Убрав на тумбочку телефон, я посмотрела на потолок. Ответа о том, как жить дальше на нём не было. На нём вообще ничего не было. Даже трещин.

«Значит, меня всё-таки оперировал он, – мысленно произнесла я, скользя взглядом по светло-зелёным стенам. – Должен был другой хирург, но Роман занял его место. Почему? Может, с самого начала поставили его, но он отказался, а потом передумал». Мысли в моей голове перескакивали с одного места на другое и напоминали неудачливую кошку, которая, не успев приземлиться, делала повторный прыжок, но, не рассчитав расстояния, больно ударялась о землю.

Набравшись храбрости, я наконец заглянула под одеяло. Живот покрывали пластыри и бинты. Боль почти не чувствовалась, и я списывала это на действие обезболивающего.

Ещё минут через десять в палату заглянула Варя и сказала, что по истечению трёх часов с момента выхода из наркоза можно будет попробовать встать, но, чтобы избежать обморока, делать мне это придётся в присутствии лечащего врача. В панике я закуталась в одеяло до подбородка и попросила соседок отыскать в моей наспех собранной сумке пижаму. Как назло, там оказалась серая футболка с ненавистным рыжим котом и той самой надписью.

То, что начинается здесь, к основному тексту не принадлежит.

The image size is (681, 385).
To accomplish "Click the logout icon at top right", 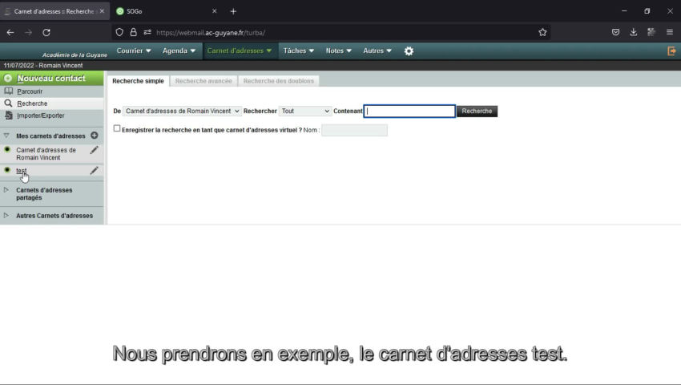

Роман вошёл в палату ровно через три минуты после того, как я с трудом закончила натягивать шорты. Как всегда, спокойный, решительный и серьёзный. Белый халат был застёгнут на все пуговицы, и только в самом низу виднелись те самые чёрные джинсы, в которых он пришёл за шуруповёртом.

– Как Вы себя чувствуете, Светлана Владимировна? – произнёс он, и внутри меня всё похолодело. Роман впервые обращался ко мне на «Вы» да ещё и использовал отчество.

– Нормально, – будничным тоном произнесла я. В эту минуту я бы сказала «нормально», даже если бы меня переехал асфальтоукладочный каток.

– Голова не кружится? Тошнота? Рвота?

Я покачала головой, не в силах поднять на него глаза.

– Хорошо, Попробуем встать. Только медленно.

Откинув одеяло, я сделала глубокий вдох и, держась за тумбочку, сначала села на кровати, а потом аккуратно поднялась. Ноги у меня задрожали, голову снова закружило, но, вытащив наверх всю силу воли и гордость, я заставила себя устоять на месте. Упасть при нём сейчас было бы верхом унижения.

Не знаю, заметил ли он проклятого кота на футболке, но даже, если и заметил, реагировать никак не стал. В стенах этой палаты он был доктором и, похоже, другое амплуа примерять не собирался.